夜間救急で応援を求めるのは2024年度から医師の働き方改革として勤務医の時間外労働規制が強まるためだ。開業医らが輪番で協力すれば維持できる。
ただ医師会幹部は「夜勤をしたくないから開業した」と背を向ける。中核病院の医師は「医療行為の一部を他職種に移すタスクシフトが求められているのに、医師間のタスクシフトさえできない」とこぼす。
国内の医師32万人のうち11万人が診療所で働く。3分の1を占める開業医へのガバナンス(統治)が弱い。コロナ対応も開業医の協力度で二極化した。

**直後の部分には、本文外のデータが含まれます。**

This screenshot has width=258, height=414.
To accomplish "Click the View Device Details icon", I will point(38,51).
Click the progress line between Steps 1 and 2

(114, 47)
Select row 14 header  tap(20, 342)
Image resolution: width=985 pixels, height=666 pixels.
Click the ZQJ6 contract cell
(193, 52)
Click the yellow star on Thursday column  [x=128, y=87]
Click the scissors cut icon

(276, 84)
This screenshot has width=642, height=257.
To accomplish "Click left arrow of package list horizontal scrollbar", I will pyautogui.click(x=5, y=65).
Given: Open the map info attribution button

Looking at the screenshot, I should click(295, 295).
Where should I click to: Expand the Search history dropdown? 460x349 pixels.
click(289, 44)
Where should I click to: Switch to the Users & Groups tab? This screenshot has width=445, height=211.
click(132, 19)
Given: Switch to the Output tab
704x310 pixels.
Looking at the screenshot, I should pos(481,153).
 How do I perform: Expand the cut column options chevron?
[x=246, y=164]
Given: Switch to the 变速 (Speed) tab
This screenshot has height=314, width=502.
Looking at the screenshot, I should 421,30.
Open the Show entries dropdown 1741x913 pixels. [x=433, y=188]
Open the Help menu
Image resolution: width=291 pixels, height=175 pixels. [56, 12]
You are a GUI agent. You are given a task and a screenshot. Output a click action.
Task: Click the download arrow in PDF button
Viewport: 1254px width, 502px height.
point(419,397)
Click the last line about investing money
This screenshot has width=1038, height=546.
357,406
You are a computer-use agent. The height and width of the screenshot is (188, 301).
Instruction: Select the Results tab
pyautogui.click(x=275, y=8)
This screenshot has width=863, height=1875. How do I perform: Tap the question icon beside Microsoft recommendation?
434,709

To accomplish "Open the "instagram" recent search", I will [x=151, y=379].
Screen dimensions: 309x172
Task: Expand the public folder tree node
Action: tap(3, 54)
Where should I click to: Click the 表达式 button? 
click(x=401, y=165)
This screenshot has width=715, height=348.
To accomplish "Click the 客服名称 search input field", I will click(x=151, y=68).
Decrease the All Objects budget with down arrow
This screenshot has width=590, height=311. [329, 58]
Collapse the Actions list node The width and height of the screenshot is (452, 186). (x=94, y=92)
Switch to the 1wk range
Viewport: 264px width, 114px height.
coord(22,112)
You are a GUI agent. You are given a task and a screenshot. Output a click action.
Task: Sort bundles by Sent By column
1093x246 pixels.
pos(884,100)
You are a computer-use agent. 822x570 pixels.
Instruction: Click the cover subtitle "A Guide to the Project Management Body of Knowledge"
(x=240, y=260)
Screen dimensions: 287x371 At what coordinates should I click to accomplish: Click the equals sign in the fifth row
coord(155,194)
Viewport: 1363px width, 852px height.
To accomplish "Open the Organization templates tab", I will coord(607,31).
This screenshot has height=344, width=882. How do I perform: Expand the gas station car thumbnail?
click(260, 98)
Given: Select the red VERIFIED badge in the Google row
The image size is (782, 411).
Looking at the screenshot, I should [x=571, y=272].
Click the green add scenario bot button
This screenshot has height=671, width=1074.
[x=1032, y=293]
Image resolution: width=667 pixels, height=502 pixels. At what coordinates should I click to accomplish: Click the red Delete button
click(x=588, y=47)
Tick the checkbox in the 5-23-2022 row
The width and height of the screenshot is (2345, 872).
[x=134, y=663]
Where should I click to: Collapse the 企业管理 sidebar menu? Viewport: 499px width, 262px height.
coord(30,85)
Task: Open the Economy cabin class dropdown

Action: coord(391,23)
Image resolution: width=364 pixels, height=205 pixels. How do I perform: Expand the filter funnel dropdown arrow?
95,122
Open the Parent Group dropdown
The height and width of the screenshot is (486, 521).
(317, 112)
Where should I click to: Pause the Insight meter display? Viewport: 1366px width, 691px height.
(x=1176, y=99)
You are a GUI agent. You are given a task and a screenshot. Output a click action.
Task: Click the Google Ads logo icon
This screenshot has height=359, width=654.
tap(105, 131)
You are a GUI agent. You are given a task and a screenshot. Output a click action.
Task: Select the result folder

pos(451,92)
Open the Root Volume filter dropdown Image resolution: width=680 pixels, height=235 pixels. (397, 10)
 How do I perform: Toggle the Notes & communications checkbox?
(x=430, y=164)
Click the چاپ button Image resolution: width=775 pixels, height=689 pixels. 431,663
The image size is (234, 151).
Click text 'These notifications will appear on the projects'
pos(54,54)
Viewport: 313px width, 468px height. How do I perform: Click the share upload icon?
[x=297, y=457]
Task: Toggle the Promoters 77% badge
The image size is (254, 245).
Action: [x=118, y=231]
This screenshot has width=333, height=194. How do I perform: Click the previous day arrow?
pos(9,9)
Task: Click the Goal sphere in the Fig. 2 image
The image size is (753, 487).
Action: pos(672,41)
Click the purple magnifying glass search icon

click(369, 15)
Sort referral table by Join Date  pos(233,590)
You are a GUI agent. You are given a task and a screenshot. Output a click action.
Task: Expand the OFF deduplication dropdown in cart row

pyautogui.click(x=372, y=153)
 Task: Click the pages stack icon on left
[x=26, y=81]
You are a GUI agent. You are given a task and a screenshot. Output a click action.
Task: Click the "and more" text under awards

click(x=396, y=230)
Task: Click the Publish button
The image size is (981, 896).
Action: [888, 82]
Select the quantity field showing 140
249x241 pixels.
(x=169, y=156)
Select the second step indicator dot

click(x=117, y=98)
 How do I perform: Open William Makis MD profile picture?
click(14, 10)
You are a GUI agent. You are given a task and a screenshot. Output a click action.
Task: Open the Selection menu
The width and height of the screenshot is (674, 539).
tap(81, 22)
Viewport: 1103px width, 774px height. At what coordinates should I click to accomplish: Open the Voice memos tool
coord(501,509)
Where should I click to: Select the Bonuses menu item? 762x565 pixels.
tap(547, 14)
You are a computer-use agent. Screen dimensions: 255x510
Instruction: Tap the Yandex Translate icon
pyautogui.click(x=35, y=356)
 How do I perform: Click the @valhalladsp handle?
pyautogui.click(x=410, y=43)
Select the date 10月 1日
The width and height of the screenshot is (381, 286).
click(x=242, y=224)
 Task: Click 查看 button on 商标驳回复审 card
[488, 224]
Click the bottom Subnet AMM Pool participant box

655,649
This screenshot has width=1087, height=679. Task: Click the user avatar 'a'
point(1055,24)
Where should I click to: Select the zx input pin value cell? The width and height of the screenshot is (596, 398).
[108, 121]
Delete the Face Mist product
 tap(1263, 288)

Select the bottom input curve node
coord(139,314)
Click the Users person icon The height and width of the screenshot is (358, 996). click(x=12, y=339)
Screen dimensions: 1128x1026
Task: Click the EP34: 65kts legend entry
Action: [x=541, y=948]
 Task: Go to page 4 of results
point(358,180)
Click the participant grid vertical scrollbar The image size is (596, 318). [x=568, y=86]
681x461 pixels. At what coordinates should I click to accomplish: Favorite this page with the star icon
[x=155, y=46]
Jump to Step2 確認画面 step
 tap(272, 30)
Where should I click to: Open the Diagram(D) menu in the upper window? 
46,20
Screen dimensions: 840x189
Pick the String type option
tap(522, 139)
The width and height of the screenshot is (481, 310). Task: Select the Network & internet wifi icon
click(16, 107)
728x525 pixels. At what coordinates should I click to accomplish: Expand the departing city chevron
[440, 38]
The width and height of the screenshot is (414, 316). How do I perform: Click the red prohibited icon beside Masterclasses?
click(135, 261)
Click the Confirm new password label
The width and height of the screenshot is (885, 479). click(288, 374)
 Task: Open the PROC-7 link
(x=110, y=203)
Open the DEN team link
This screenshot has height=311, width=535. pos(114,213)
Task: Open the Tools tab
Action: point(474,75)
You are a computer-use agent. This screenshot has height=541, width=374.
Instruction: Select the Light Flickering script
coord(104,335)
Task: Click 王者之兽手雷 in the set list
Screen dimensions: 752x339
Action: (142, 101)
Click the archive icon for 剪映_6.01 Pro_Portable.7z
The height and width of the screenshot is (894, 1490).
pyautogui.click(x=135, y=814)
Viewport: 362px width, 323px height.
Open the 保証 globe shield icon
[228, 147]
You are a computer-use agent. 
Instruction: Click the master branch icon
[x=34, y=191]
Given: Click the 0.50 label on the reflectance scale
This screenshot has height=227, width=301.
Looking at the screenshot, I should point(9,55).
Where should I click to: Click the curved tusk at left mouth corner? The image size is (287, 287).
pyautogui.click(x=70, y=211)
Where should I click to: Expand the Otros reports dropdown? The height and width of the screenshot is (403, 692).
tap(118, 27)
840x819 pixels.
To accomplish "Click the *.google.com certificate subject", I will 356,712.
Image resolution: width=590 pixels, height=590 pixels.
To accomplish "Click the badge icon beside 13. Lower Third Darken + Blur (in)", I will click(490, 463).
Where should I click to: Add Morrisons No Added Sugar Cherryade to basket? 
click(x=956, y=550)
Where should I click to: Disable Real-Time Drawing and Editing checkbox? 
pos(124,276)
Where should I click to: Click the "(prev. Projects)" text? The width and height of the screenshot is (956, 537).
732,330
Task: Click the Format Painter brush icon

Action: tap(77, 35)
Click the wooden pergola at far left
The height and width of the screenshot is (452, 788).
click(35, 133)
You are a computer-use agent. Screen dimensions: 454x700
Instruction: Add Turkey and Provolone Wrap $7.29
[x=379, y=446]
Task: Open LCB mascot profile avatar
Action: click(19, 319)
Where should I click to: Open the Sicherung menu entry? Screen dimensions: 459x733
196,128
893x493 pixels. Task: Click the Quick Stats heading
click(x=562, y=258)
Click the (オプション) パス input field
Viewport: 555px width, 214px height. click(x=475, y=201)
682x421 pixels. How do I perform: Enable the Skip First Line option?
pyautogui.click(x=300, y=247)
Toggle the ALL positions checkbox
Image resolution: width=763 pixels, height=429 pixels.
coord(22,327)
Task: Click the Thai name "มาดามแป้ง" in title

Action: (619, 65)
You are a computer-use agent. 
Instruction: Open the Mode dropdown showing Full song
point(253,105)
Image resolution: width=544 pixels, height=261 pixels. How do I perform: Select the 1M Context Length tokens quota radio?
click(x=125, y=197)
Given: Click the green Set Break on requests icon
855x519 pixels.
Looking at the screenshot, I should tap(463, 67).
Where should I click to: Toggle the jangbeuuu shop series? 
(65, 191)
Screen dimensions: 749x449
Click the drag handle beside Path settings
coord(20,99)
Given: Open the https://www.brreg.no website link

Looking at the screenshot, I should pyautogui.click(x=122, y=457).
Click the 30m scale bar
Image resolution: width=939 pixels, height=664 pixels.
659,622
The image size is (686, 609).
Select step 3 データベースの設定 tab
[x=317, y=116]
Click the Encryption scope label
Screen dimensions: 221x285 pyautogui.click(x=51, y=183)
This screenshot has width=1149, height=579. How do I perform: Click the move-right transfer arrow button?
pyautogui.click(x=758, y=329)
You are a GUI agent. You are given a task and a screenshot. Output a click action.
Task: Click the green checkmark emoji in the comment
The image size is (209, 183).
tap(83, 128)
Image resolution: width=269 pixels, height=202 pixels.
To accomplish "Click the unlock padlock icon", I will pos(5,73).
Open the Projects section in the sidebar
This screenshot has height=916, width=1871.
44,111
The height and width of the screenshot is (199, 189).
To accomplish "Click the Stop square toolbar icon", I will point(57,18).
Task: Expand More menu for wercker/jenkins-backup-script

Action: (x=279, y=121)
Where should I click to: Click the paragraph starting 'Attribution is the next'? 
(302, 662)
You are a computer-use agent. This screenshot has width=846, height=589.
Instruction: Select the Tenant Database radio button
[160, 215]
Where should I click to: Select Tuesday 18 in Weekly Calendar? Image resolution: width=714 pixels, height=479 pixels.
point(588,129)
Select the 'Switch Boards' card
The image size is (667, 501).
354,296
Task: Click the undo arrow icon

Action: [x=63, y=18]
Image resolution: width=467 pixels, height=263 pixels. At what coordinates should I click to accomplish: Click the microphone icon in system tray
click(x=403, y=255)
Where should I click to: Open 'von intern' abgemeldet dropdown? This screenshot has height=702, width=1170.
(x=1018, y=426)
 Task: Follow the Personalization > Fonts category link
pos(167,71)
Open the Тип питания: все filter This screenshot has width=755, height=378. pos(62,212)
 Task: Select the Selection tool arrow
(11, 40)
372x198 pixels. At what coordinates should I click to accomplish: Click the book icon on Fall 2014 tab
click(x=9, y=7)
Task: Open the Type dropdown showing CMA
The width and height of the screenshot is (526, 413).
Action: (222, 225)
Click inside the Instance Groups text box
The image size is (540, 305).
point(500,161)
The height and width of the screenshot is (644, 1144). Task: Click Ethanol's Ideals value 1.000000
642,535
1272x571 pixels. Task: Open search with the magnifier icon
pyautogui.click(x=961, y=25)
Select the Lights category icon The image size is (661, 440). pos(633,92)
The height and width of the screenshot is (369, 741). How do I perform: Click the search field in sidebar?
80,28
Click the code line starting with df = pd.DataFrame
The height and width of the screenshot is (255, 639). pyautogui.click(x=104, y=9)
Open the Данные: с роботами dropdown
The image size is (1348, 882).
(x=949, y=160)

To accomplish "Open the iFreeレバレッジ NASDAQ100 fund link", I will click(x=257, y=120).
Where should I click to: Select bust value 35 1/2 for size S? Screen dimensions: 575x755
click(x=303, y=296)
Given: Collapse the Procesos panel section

品川区医師会はスタートアップが始めたオンライン診療システムを導入し、自宅療養の患者を診た。一方、発熱外来などに非協力的だった地域では適切な医療を受けられない患者が相次いだ。和歌山県では開業医らがワクチン接種を担い、他県より迅速に高齢者の接種を進めた。
日本は医師の開業に制限がなく、診療科も自由に掲げることができる。政府は医学部の定員枠でしか医師数をコントロールできない。医療需要に応じて医療機関の数や診療科ごとの医師数を決められれば、医療人材を有効に活用できるのに、そうした仕組みもない。
英国では国民医療制度(NHS)が原則すべての医療提供を取り仕切る。住民が選んだ家庭医が“専属”となり、幅広い病気を診る。専門的治療が必要かは家庭医が判断する。コロナ禍でも家庭医がオンライン診療を拡充し対応した。
日本医師会もかかりつけ医を持つよう勧めるが英国の家庭医とは異なる。患者が自由に受診先を選べる半面、医師が責任を持って面倒をみる関係性も薄い。英国型の制度を取り入れると開業医は減収となる恐れがあり、日医の抵抗は強い。